Saved entries

BEGIN

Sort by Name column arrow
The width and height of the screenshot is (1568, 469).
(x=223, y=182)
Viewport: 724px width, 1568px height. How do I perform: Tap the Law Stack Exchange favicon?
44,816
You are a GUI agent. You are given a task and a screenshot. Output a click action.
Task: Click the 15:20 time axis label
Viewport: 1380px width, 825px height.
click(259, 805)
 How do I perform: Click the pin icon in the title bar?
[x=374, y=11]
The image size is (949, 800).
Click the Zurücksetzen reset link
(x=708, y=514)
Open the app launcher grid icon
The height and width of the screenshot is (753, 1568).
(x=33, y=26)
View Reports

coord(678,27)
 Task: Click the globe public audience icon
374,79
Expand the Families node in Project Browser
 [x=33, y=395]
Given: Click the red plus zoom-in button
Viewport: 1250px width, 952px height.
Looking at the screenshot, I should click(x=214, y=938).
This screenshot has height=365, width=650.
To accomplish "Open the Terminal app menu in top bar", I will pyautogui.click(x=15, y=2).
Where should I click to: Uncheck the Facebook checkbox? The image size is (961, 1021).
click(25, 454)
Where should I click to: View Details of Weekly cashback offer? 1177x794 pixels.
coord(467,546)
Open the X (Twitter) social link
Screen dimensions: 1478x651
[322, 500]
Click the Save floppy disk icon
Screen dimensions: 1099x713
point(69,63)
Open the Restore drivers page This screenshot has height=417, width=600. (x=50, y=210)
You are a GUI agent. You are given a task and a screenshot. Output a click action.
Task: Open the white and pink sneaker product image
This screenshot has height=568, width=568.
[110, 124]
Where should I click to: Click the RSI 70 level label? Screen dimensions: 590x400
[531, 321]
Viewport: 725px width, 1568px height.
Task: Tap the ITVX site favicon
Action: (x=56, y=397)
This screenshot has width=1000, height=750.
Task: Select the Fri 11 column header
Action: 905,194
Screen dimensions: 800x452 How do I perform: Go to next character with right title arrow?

END

## Work instructions
From the entries above, restate word for word the lines from the line containing "Where should I click to: Uncheck" to the line containing "Open the X (Twitter) social link", both ends included, and nothing more.

## Answer space
Where should I click to: Uncheck the Facebook checkbox? The image size is (961, 1021).
click(25, 454)
Where should I click to: View Details of Weekly cashback offer? 1177x794 pixels.
coord(467,546)
Open the X (Twitter) social link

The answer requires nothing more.